Recently I was driving along the freeway, my mind a tangled knot of problems, anxieties and stresses of the day. Suddenly, with the distant mountain range for its stage, was an unutterably glorious sunset. Spontaneously I let out an “Ah!”, my mind’s petty preoccupations arrested and banished in a panoply of glory, beauty and serenity.

Let’s pause now for an experiment. You will need a piano and a trumpet.

A piano has many strings. Each note of the scale vibrates at its own particular frequency; the higher the frequency, the higher the note. Likewise, each string of the piano is tuned to its own frequency, corresponding to the various notes. The longer, thicker strings are tuned to lower notes, while the shorter, thinner, more tightly wound strings are higher notes. The “A” string above middle “C” on the piano, for example, vibrates at 440 times per second, so when it is struck, its vibration produces the sound of “A”, which then carries through the air and reaches our ear as the note “A”.

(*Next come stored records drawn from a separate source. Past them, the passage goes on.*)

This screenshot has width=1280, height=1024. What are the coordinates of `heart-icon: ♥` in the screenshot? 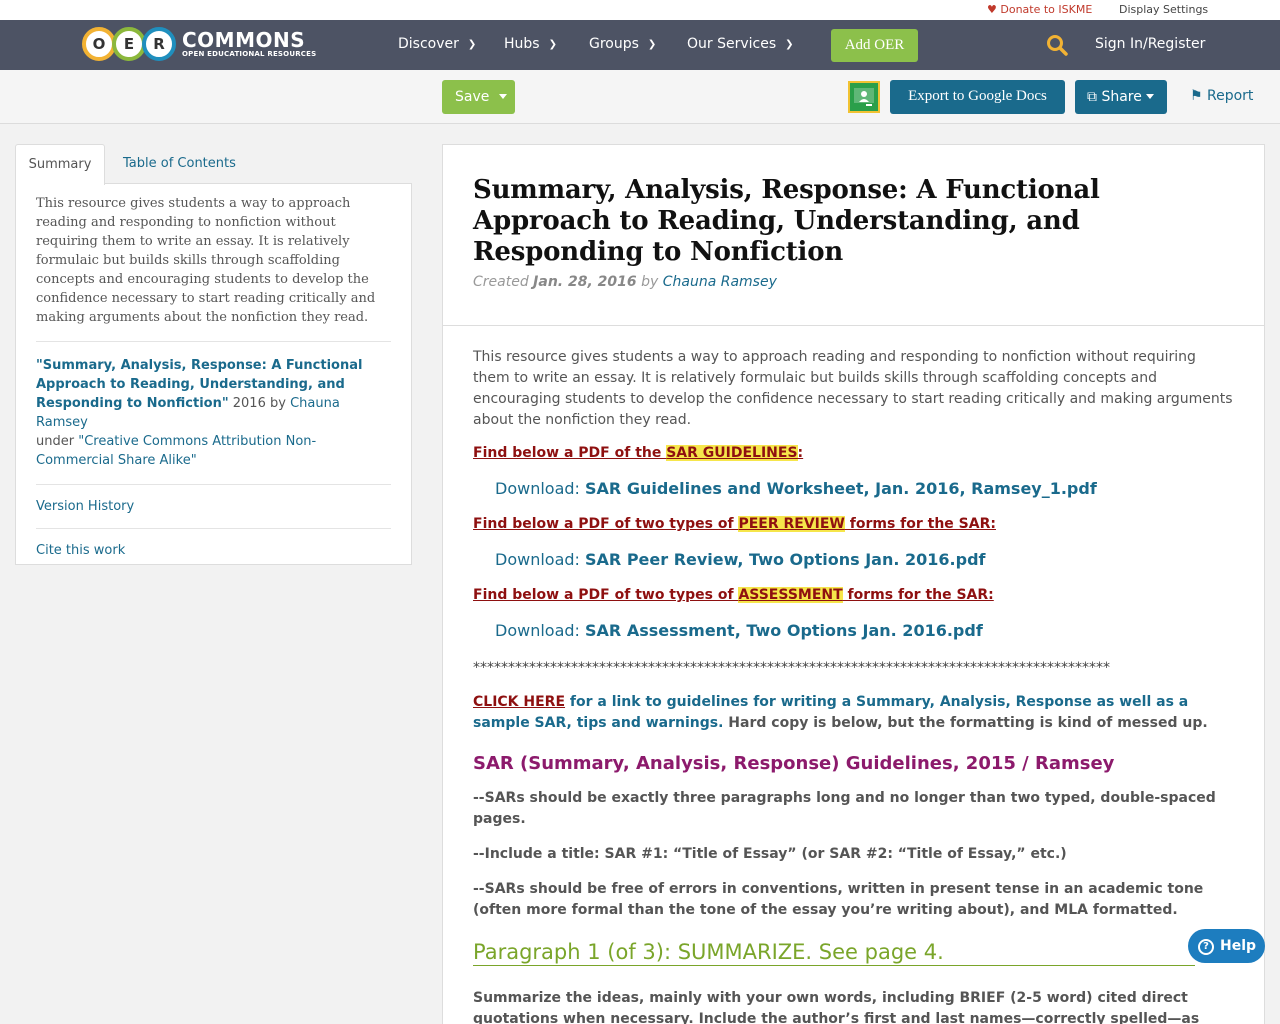 It's located at (992, 10).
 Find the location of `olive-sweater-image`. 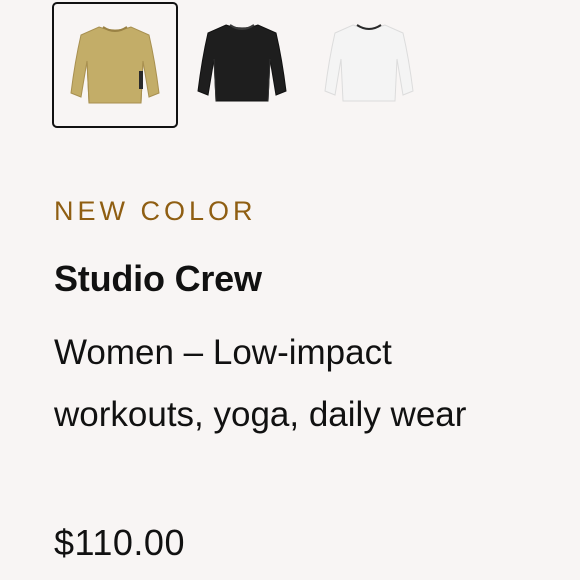

olive-sweater-image is located at coordinates (115, 65).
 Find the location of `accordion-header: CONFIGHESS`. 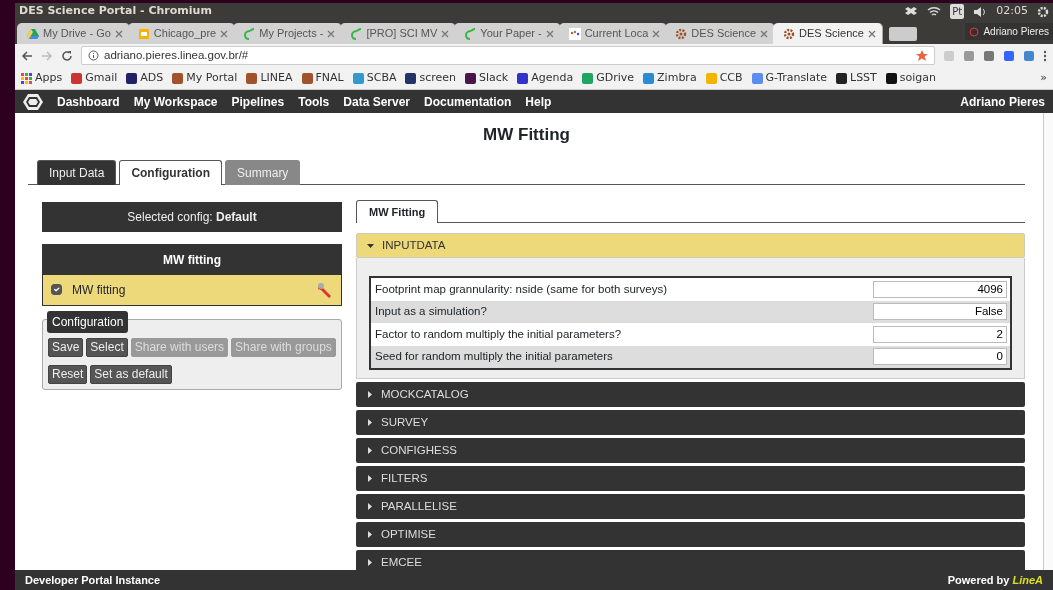

accordion-header: CONFIGHESS is located at coordinates (690, 450).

The piano’s strings are prevented from sounding by a series of felt “dampers” which press against the strings so they cannot vibrate. When the piano’s key is pressed, the damper of the corresponding note is released from its string, so it is now free to vibrate and produce sound. Then, almost simultaneously, a felt hammer strikes the string, setting it into vibration and releasing its note to the world. This note continues until the finger is taken off the key, returning the damper to once again mute the string.

The piano has three pedals. When the right hand pedal is depressed, all of the dampers are released, leaving all the strings free to vibrate until the dampers are returned.